Eleven publications met the inclusion criteria. Data synthesis revealed three research traditions contributing to this meta-narrative: Paediatric Nursing Practice, Intellectual Disability Healthcare and Patient Experience. A total of five themes were identified: (a) being more than a parent, (b) importance of role negotiation, (c) building trust and relationships, (d) the cumulative effect of previous experiences of hospitalization and (e) knowing the child as an individual.
This review presents a working model for professional-parent partnership for the safe care of children with Intellectual Disability in hospital.
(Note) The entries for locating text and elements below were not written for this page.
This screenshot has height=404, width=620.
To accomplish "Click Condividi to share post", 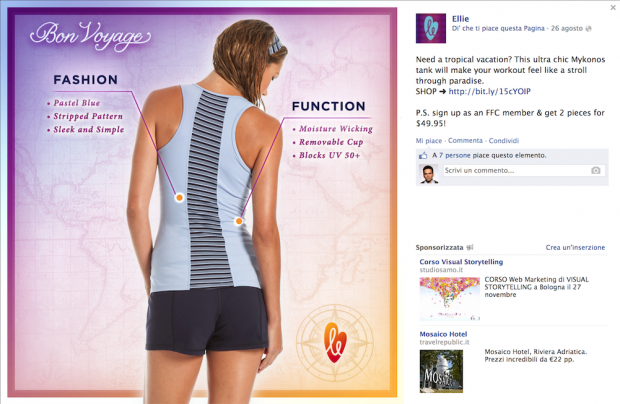I will (504, 141).

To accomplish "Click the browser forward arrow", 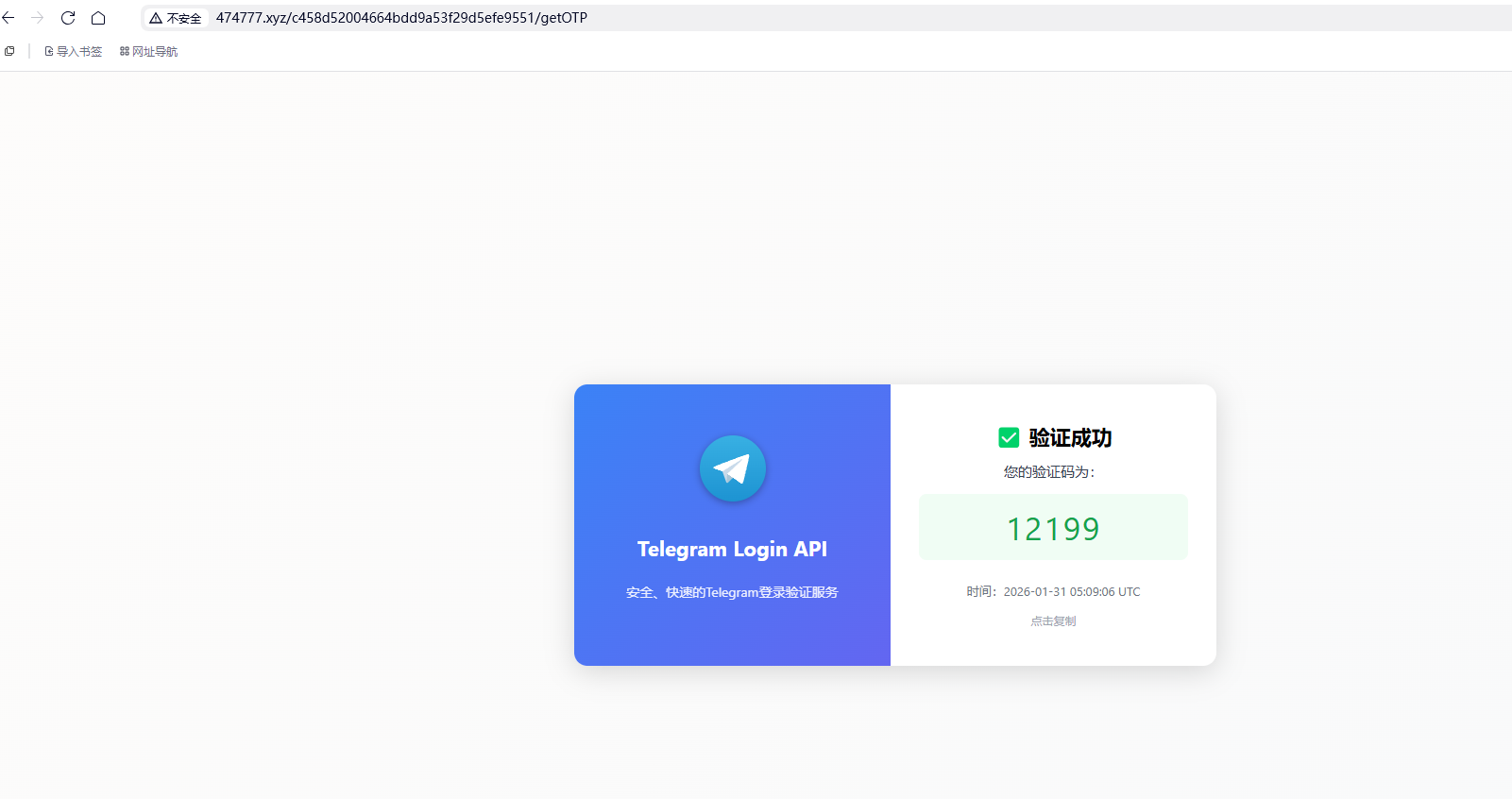I will (38, 18).
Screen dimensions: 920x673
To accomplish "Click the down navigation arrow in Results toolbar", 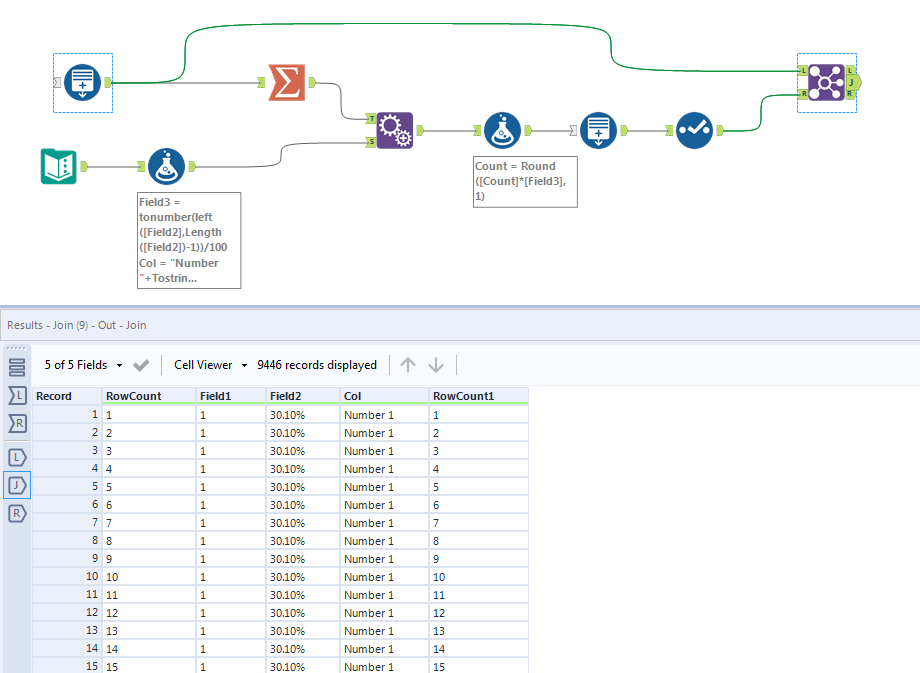I will pyautogui.click(x=437, y=365).
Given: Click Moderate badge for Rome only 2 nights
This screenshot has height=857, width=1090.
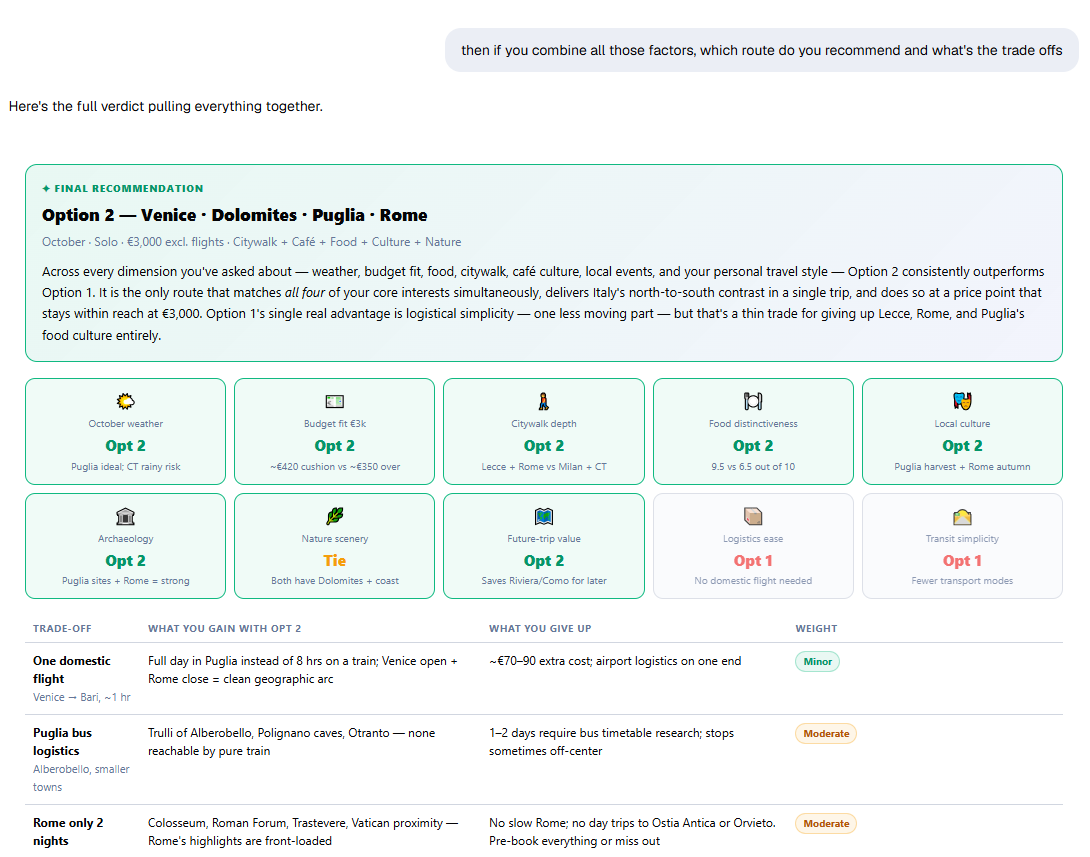Looking at the screenshot, I should pos(826,824).
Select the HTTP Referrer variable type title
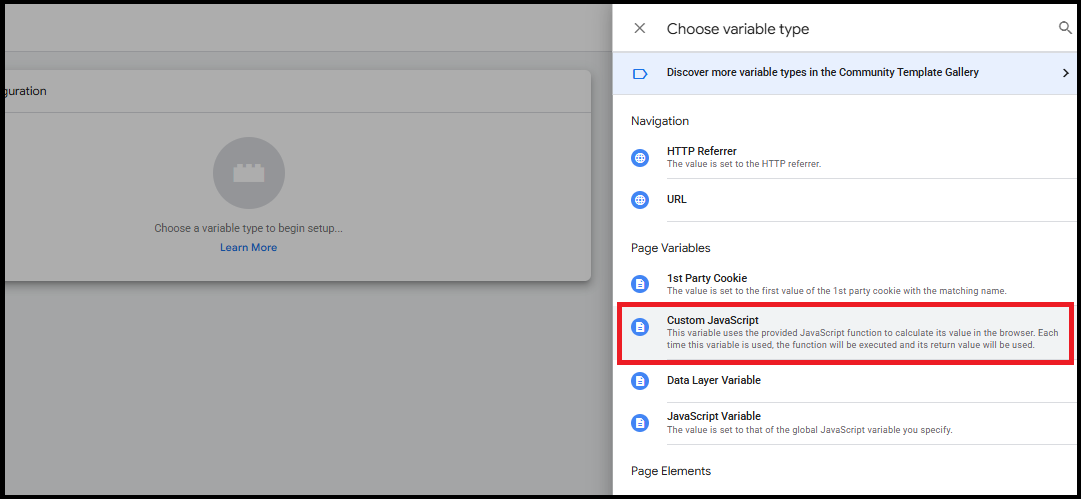The width and height of the screenshot is (1081, 499). click(x=701, y=151)
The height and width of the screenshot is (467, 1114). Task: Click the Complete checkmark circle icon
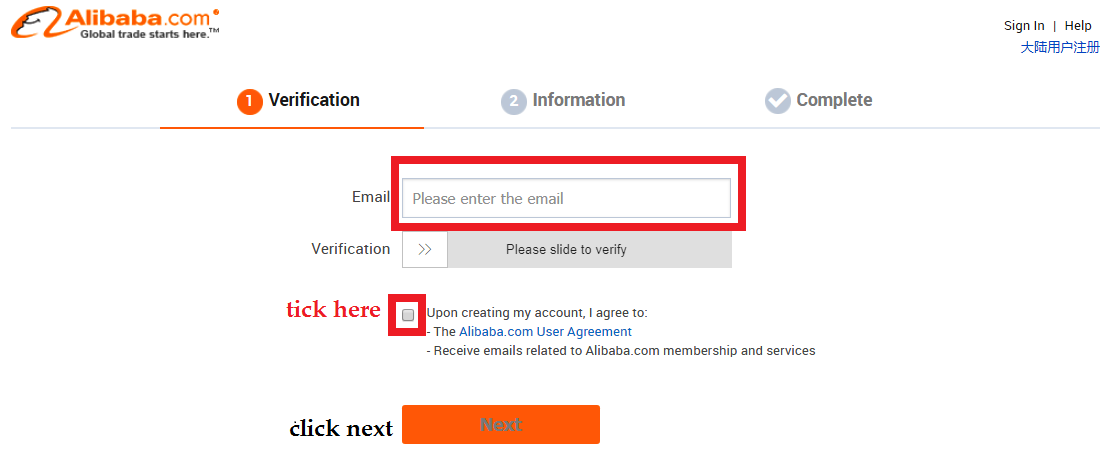pyautogui.click(x=777, y=101)
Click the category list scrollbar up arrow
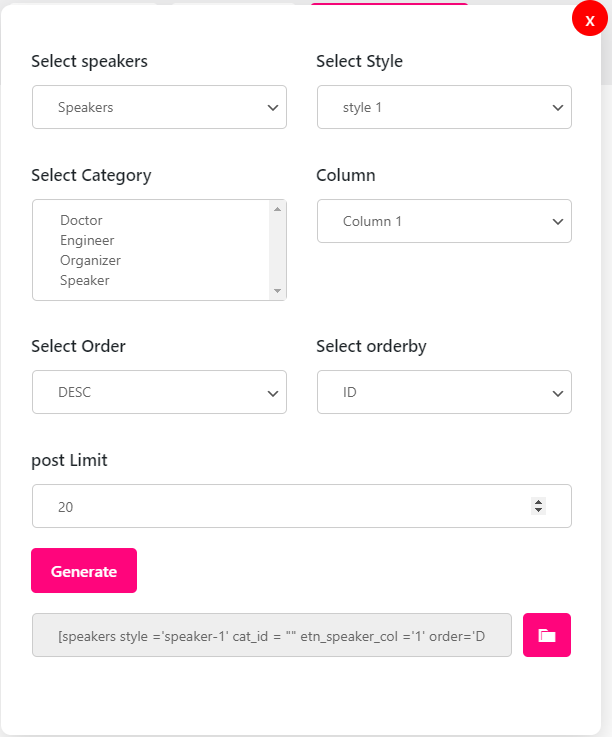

Shifting paediatric healthcare to whole of hospital/multidisciplinary models of care that centre on the child will necessitate partnerships with the parent to identify and manage the needs of the child with Intellectual Disability, in order to achieve safe and equitable care for these children.
系统识别和综合同行评议的定性证据,了解父母陪伴患有智力残疾的孩子住院的经历。
使用与父母体验、智力残疾儿童和医院环境这三个关键概念相关的关键词、同义词和 MeSH 主题词,对 6 个电子数据库(Medline、CINAHL、Embase、PsycINFO、Scopus 和 Web of Science)进行检索。筛选出版物的标题和摘要以确定其相关性。
实证性定性研究的参与者年龄为 0-18 岁,涉及智力残疾儿童,涉及住院的住院患者,以及关注父母视角的参与者。
使用元叙述方法提取和综合数据。
符合纳入标准的出版物共有 11 篇。数据综合揭示了促成这一元叙述的三个研究传统:儿科护理实践、智力残疾医疗保健和患者体验。共确定了五个主题:(a)不只是父母,(b)角色协商的重要性,(c)建立信任和关系,(d)以前住院经历的累积效应,(e)了解作为个体的孩子。
本综述提出了一种专业-家长伙伴关系的工作模式,以确保在医院中安全照顾智力残疾儿童。将儿科医疗保健转向以儿童为中心的全院/多学科护理模式,将需要与家长建立伙伴关系,以确定和管理智力残疾儿童的需求,从而为这些儿童提供安全和平等的护理。